So we all use Feedback nodes in FPGA code, right? Delay and interpath synchronisation is very important when programming on FPGAs when operating at high clock speeds.
Typically we use a Feedback node to delay one signal relative to another so that the receiving code is presented with parameters which "belong together". The normal way of doing this is shown below:
The resource usilisation for this is A x B Registers where A = Bit width of the data and B is the delay in clock cycles required. For a 24-bit value with a delay of 8, this requires 192 Registers. A delay of 16 will cost 384 Registers. Larger delays become prohibitive to implement.
But did you know that most Xilinx chips have built-in delay circuitry within LUTs which can be used as shift registers with up to 16 elements deep (SRL16)? These primitives ("Discrete Delay") can be found (weirdly enough) under the High Throughput math palette (on my VIrtex 5 target at least).
Resource requirements for this primitive are A Registers + ( (A-1) x (Bmod16) ) ) LUTs. For a delay of 1, tthe example shown utilises 24 registers. Changing the delay in the configuration window for this primitive shows directly the usage of a register for one delay but register and SRL for delay 2-17. Unfortunately, the tool does not display how many SRLs are needed for larger depths. So for a delay of 2 to 17, the resource utilisation is constant (24 Registers, 24 LUTs), delays of 18-33 require 48 Registers, 48 LUTs and so on. (a 33 cycle delay using registers costs 792 registers).
We can actually instantiate these SRLs by configuring a Feedback node to ifnore the reset command:
This code is functionally equivalent to the "Discrete Delay" code shown above and also uses the same resources. Of course depending on your FPGA design, it may not be feasible to disable the reset function of the feedback node. But the ability to implement a deep feedback with SRL16s can be a great way to save resources if you are not LUT starved.
So what are the other differences between Feedback nodes and "Discrete Delay"?
A really cool feature of the "Discrete Delay" primitive is support for a dynamic access to the output data. By configuring the "Discrete Delay" to accept dynamic addressing, we can set the length to 16 but then wire in a selector which will return a specific value in the pipeline. Feedback nodes cannot do this.
Perhaps the most obvious difference is that a "Discrete Delay" node does NOT actually allow feedback. If you want feedback, the aptly named feedback node will be required in addition to the "Discrete Delay".
I personally still prefer to feedback nodes because this helps with code portability and readability.
Write a VI with a case structure with a Feedback node of a different delay in each case, let's say from 0 to 16 delay. Now, if you use this sub-VI and wire in a constant on your BD, the case corresponding to the constant you have wired will be included whereas all others will be removed (unreachable code elimination). I have double checked, and the code removal is performed by LabVIEW before the code is sent to the Xilinx compiler.
If you want a super easy-to-use version, create a VI macro so that the datatype of the Feedback node can also autoadapt to usage. You can then utilise a single "delay" VI in your FPGA code (included, copy to LabVIEW/user.lib/macros : create the directory if none exists).

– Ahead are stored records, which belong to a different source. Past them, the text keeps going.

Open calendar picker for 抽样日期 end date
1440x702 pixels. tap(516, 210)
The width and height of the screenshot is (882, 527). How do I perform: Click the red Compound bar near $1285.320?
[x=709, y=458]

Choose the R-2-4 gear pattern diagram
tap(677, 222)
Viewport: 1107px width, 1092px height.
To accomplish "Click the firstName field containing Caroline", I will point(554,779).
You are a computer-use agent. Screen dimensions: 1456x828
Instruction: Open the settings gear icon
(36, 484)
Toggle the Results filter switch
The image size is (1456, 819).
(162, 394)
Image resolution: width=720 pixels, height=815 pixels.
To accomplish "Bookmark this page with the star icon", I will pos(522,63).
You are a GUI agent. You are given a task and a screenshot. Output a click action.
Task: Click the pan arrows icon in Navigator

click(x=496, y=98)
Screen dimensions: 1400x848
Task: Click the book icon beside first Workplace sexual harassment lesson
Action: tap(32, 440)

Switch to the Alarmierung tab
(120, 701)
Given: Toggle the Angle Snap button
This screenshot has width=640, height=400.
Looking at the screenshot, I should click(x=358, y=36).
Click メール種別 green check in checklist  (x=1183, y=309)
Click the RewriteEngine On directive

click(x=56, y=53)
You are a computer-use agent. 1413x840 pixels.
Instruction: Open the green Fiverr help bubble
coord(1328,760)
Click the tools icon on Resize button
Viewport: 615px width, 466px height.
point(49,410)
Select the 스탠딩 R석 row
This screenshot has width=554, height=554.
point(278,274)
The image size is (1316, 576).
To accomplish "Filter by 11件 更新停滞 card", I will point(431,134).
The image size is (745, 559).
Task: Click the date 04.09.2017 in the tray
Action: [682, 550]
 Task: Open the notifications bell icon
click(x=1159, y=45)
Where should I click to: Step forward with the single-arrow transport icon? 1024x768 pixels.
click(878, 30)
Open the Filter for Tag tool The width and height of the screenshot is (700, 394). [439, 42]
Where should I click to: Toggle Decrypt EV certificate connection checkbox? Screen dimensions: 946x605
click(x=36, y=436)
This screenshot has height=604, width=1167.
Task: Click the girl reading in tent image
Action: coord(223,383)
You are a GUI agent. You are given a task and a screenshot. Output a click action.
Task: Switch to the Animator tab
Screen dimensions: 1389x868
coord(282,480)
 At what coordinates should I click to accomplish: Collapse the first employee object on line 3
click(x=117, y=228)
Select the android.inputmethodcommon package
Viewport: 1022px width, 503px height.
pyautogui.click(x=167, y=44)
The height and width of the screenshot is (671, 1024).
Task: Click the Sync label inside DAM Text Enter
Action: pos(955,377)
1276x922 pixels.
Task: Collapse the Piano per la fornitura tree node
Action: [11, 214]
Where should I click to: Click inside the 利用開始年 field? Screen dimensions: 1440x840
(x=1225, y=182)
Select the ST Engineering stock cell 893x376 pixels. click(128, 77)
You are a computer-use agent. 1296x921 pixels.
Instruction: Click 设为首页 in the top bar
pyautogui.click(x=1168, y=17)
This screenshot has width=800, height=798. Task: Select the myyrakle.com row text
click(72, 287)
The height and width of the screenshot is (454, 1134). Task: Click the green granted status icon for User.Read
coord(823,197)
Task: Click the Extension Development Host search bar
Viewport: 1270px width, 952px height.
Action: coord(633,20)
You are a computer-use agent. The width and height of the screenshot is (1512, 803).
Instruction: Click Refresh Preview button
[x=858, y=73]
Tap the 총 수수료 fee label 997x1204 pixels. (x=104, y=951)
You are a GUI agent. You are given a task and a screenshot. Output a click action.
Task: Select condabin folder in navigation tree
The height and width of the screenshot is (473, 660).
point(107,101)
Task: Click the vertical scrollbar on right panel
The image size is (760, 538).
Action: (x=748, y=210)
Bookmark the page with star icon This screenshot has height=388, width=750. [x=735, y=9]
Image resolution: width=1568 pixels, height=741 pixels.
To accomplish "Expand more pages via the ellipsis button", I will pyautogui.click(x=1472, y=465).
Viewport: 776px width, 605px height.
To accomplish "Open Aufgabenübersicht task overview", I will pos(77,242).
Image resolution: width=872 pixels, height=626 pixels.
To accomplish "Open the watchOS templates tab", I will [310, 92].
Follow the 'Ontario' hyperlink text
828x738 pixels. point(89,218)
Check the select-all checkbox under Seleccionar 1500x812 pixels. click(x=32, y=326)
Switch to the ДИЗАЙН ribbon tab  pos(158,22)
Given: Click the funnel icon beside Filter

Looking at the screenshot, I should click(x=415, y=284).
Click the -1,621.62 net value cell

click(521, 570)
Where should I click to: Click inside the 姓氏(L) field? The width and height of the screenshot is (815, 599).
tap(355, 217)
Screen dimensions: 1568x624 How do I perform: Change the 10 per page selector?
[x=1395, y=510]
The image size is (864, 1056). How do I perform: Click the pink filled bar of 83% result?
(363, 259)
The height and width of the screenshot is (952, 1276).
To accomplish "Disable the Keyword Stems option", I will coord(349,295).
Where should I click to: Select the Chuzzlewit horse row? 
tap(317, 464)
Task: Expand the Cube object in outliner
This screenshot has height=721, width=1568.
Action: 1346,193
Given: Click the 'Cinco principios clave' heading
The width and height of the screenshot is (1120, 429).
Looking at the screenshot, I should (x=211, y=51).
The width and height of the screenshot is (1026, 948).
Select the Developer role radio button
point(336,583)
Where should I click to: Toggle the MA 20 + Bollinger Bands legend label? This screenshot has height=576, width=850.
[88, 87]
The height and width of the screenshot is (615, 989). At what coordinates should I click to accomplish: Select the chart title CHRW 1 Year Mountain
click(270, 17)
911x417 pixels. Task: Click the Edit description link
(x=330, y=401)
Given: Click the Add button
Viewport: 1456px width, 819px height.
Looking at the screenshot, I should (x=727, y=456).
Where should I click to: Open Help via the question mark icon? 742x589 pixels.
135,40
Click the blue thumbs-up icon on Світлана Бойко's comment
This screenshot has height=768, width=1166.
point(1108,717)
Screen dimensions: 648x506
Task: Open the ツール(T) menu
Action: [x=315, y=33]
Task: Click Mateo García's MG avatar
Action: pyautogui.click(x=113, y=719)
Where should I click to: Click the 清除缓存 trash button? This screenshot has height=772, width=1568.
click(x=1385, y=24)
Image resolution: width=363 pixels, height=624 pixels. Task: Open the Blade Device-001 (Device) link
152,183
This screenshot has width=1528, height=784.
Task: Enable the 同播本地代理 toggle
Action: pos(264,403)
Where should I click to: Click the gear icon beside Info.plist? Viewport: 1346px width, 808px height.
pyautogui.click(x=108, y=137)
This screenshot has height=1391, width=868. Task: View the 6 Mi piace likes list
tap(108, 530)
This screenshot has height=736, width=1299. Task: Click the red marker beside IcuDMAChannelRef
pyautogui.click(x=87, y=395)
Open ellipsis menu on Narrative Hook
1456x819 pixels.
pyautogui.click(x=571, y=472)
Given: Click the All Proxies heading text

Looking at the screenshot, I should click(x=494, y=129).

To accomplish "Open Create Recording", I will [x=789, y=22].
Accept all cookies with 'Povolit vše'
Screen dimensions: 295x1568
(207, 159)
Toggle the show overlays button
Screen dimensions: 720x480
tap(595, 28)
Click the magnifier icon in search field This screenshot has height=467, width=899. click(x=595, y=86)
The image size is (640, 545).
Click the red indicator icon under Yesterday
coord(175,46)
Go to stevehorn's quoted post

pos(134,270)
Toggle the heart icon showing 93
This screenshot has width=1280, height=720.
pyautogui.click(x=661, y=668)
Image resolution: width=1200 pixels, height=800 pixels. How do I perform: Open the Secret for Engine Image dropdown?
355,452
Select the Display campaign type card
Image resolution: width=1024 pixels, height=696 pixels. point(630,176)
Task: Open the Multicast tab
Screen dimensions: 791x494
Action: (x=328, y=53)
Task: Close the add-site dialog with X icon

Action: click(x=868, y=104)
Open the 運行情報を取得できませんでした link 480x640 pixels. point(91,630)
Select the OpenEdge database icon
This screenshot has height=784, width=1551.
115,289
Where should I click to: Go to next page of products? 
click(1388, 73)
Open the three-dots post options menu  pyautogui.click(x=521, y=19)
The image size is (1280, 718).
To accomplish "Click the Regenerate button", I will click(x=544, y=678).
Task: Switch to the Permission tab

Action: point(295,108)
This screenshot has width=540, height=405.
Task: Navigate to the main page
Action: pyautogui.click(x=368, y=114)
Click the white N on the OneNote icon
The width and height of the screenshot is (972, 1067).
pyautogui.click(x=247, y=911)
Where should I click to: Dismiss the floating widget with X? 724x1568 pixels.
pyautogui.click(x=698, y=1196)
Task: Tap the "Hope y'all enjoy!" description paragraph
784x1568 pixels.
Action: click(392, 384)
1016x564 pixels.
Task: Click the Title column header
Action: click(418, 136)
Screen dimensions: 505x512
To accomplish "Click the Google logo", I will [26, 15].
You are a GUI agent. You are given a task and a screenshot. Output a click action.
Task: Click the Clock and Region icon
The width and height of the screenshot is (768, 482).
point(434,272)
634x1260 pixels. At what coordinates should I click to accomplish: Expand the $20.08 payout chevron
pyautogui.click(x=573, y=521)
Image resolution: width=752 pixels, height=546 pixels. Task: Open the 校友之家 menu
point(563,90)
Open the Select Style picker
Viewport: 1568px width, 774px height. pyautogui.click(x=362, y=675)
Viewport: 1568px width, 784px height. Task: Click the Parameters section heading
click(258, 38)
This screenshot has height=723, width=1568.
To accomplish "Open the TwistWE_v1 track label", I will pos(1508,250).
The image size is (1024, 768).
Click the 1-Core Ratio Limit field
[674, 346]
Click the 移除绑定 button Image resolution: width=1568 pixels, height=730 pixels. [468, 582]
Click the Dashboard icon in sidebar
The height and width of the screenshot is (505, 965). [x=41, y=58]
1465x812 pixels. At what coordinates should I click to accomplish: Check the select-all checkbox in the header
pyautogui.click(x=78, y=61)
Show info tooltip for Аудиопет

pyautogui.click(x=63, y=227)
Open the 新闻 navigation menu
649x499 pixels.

The unreachable code removal of the delay cases is done automatically by the LabVIEW compiler. If you have multiple paths of code which all may have different latency, it is feasible to perform latency calculations to figure out which code path needs which latency to operate properly and it will all be constant folded when compiling although the complexity of the calculations can sometimes become rather large and care is needed to make sure that the code is foldable (For Loops are not a good idea for example). An idea born out of this is located HERE.
great post. I do a fair amount of FPGA development and understanding how the Xilinx primitives work is very useful. There is not that much information or tutorials on using the Xilinx primitives so I appreciate whatver I can find on them, thank you.
Thank you very much for your post! Me, too, I do lots of programming in FPGA at high-speed and I look for any information like this. Now I have one more idea what to do when I run out of registers.
I'm doing some self-necro in order to give a couple of further tips in this direction. Or to be more specific, passing on some problems which users may encounter.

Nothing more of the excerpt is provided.